Si bungsu makin lama makin jauh. Semua orang ingin memanggil dan berkata agar dia jangan pergi. Semua orang ingin minta maaf atas apa yang telah mereka perlakukan terhadap anak muda itu. Saleha, Malano, Sawal. Semuanya. Namun tak seorangpun yang mampu membuka mulut. Tak ada suara yang mampu diucapkan. Tak tahu bagaimana cara memulai kalimat. Imam ayah Saleha itulah yang bicara. Dia bicara perlahan, di antara air matanya yang mengalir turun- Dia bicara daripintu masjid, sambil bersandar ke pintu dan memegangi luka di dadanya.
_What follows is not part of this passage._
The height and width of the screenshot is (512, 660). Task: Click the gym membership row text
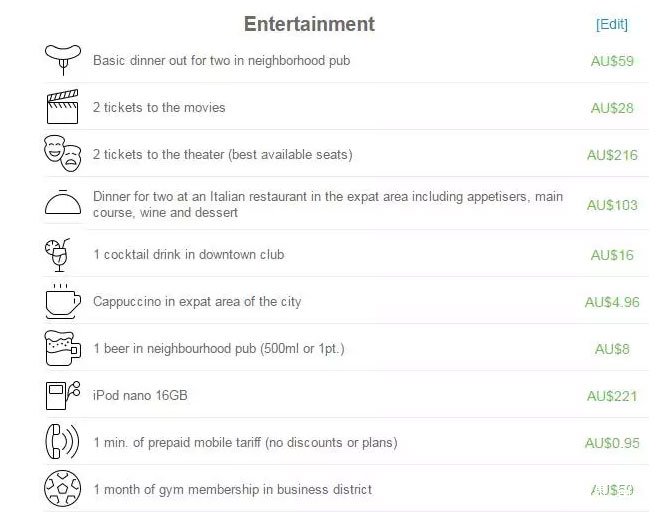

”Setahun yang lalu, ketika semua kita melarikan diri dari kampung ini, dialah yang menguburkan jenazah anak kemenakan kalian. Dialah yang menguburkan suami dan isteri kalian. Dia tak ingin mayat-mayat itu dimakan binatang buas. Dia kuburkan mereka dalam keadaan dirinya sendiri luka parah. Bukankah engkau Datuk Labih yang melihat bahwa dia kena bacokan samurai sebelum engkau sendiri melarikan diri? Meninggaikan kakak perempuanmu diperkosa dan dibunuh tentara jepang? Kemudian engkau pula yang mengatakan pada orang kampung bahwa tak mungkin dia menguburkannya. Bahwa bangkainya pasti telah dimakan anjing atau diseret binatang buas ke rimba?. Bahwa kalian semua mempercayai, bahkan memang berharap. anak itu mendapat celaka seperti itu? Bukankah begitu?”
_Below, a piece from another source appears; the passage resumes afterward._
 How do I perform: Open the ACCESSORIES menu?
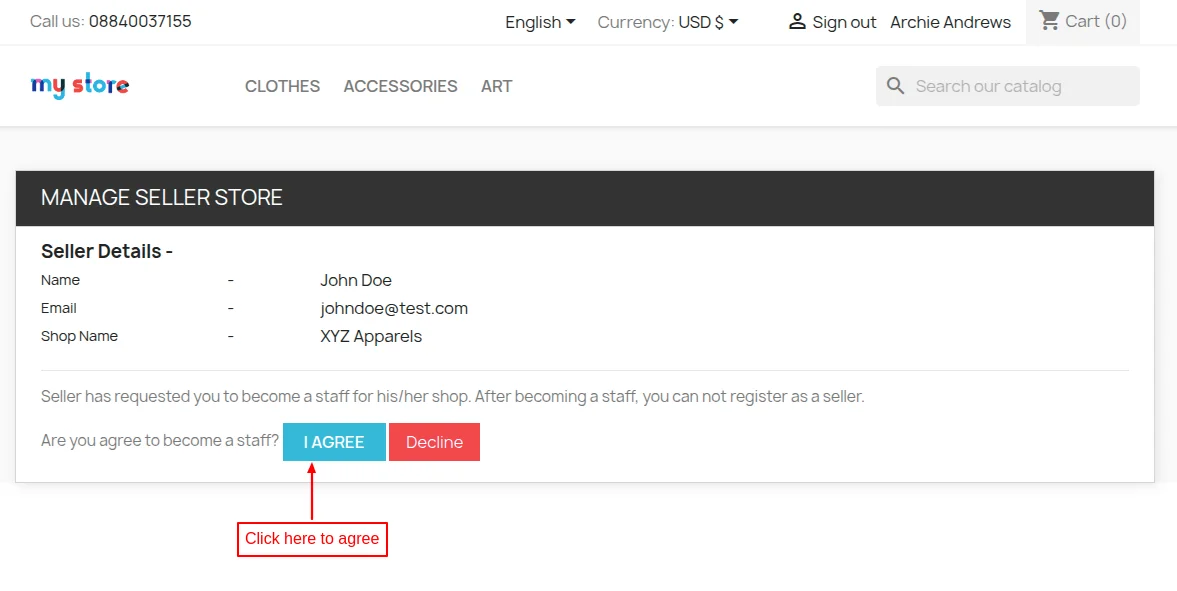(x=400, y=86)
Tak ada yang menjawab. Beberapa orang kelihatan menghapuskan air mata. Imam itu juga menghapus air mata di pipinya yang tua. Tiba-tiba dia menjadi muak melihat orang kampungnya ini. Dia juga muak pada dirinya. Kenapa tak sejak dahulu dia mempunyai keberanian untuk berkata begini? Seekor burung Gagak terbang tinggi. Suaranya menyayat pilu.
Gaaak….gaaak…gaaak. Di ujung sana, tubuh si Bungsu lenyap di balik tikungan. Pergi bersama tenggelamnya matahari senja. Hilang si Noru tampak pagai Hilang dilamun-lamun ombak. Hilang si bungsu karano sansai Hilang di mato urang banyak.